Do not refuse the possibility of everything I describe being truth in whole sense, and fight your entire life or give the fuck up right now to being lost and going at it half-assed. Dead seriousness, this is not the weak shell of confusion always known.

This is the shiningly evident wall that will break you down, each time you pick up the pieces of meaning and hope you can still find what were never to be found, and that is a meaningless, chained mind retreating from the marching sound of the most painful mercy. It keeps growing louder the harder it becomes to hide, more difficult to postpone it's wrath.

All of the beauty is magnified and amplified when it's simply taken in. We can react without thought, like dealing with consequence to require andy immediate action. Pure adrenalin of an emergency, etc. instincts can bypass noise of thought, and vanish as quickly as they took over. The exact same can occur intellectually, and it's not easily forgotten. It is a level of such focus it can only be achieved in the absence of self. There lies the answer, and also the issue of finding a place to begin. There has to be a constant need to find this out to progress. Not posessing the propensity to forceably invalidate comforting thought, every lie you make, pleasant or not is ESSENTIAL.

Asking for anything because you deserve more or are at a dead end is seen to me as transparent weakness of coupling infinite consciousness with a filthy incompetent vehicle, IE the human body.
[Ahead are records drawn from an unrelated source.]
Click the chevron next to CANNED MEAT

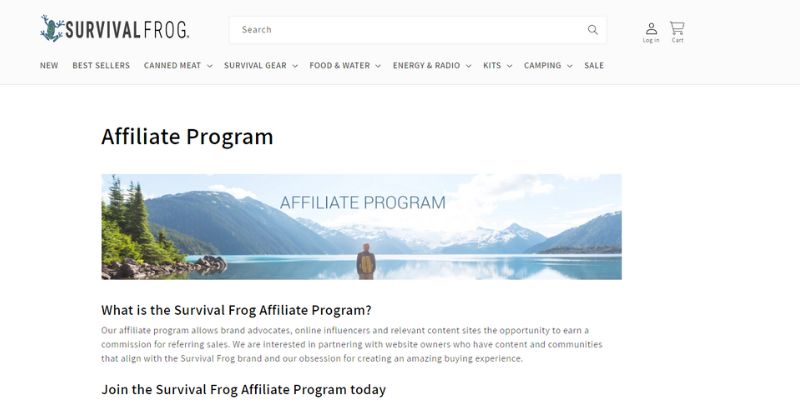click(x=209, y=66)
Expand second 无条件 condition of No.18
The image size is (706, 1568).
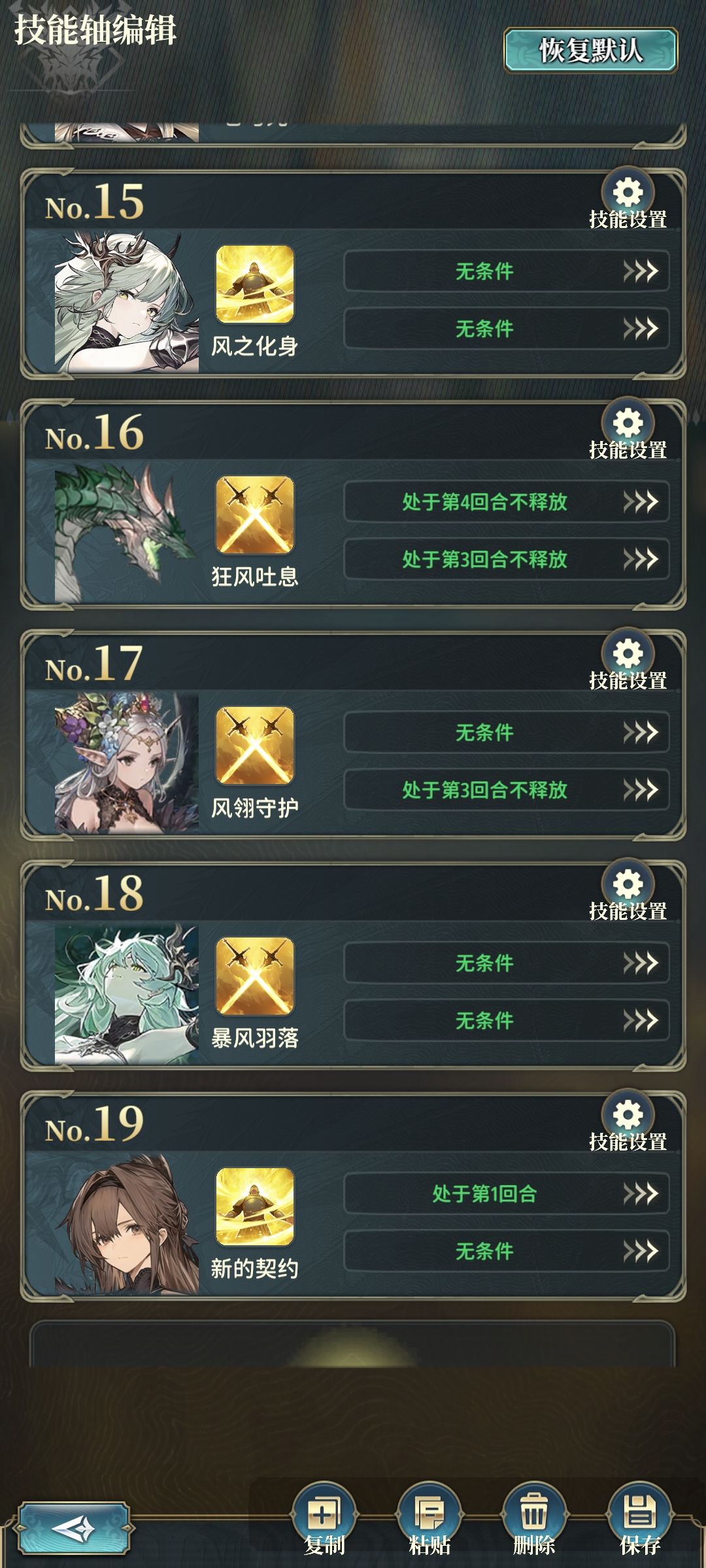507,1021
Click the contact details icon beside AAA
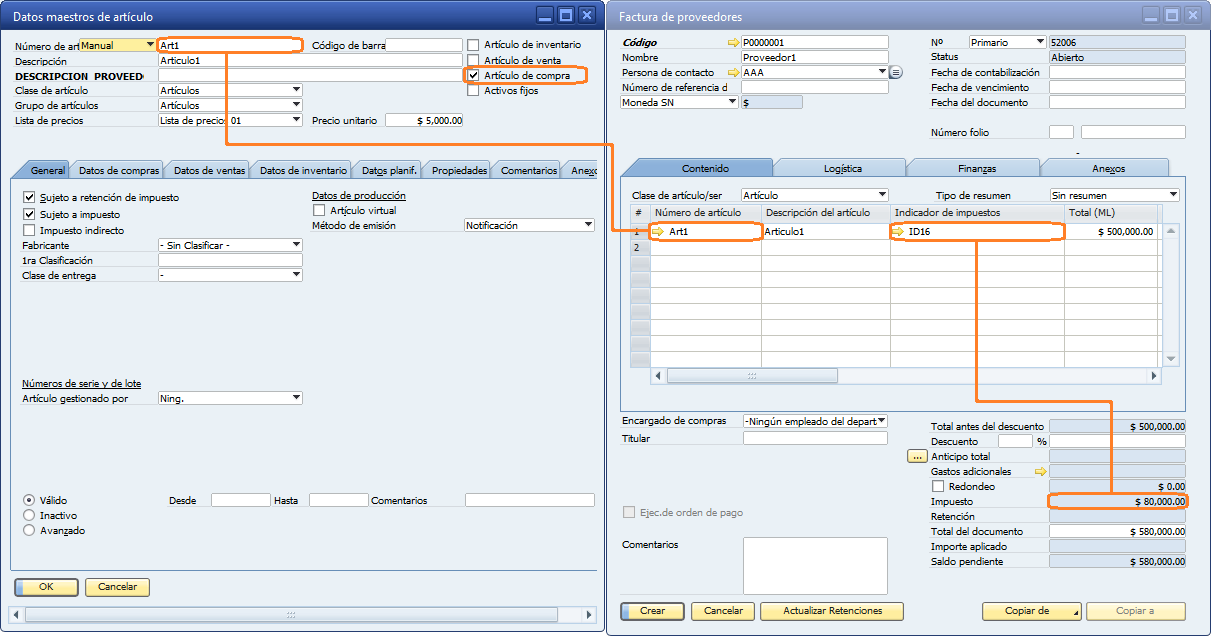Image resolution: width=1211 pixels, height=636 pixels. click(896, 73)
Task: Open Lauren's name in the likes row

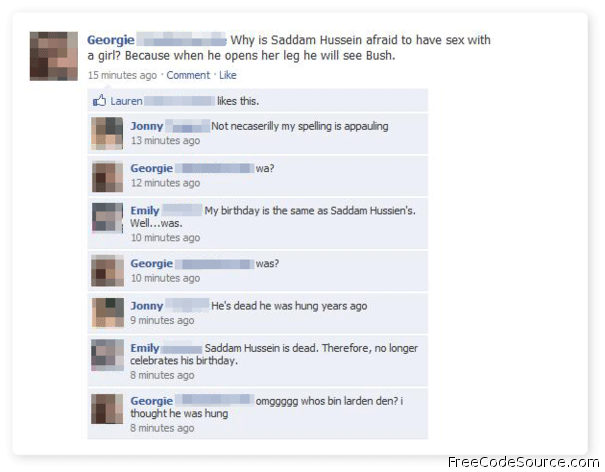Action: coord(126,101)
I have never been sure of anything in my life, so unsure to envelop cyclic thought of desperate confusion. The audacity to be so sure of something other than lack of confidence that came with building a prison years in the making awakened recognition. The simplicity of the recognition is so incredibly obvious afterward.It looks too good to be true, and thought expended trying to unlock recognition is your own worst enemy. No other route but comittment and suffering through the possibly endless mental trauma will bring you near enough to the water to drink.In struggle to recognize, all efforts were wasted gazing eyes terminally contaminated with guilt, by entitlement and by distance so pervasive it could ONLY lead to nihilistic despair. That's desolate torment, forever being within sight and knowledge of truth but NEVER grasping it enough to trade my weakness to just take. Expectation has to be shed completely, because you really are nothing, It's only a lie you can believe in for so long. Any discomfort dwelling within from my words? Doubt? Show me, provided you can even articulate the vague, fake place it came from because it feels too real to dismiss. Not good enough anymore. You are nothing. Truth is painful to only weakness. Any meaning colored by interpretation is only relative to the deluded devices that created it, one with inseperable cheapness of believing in a single lie.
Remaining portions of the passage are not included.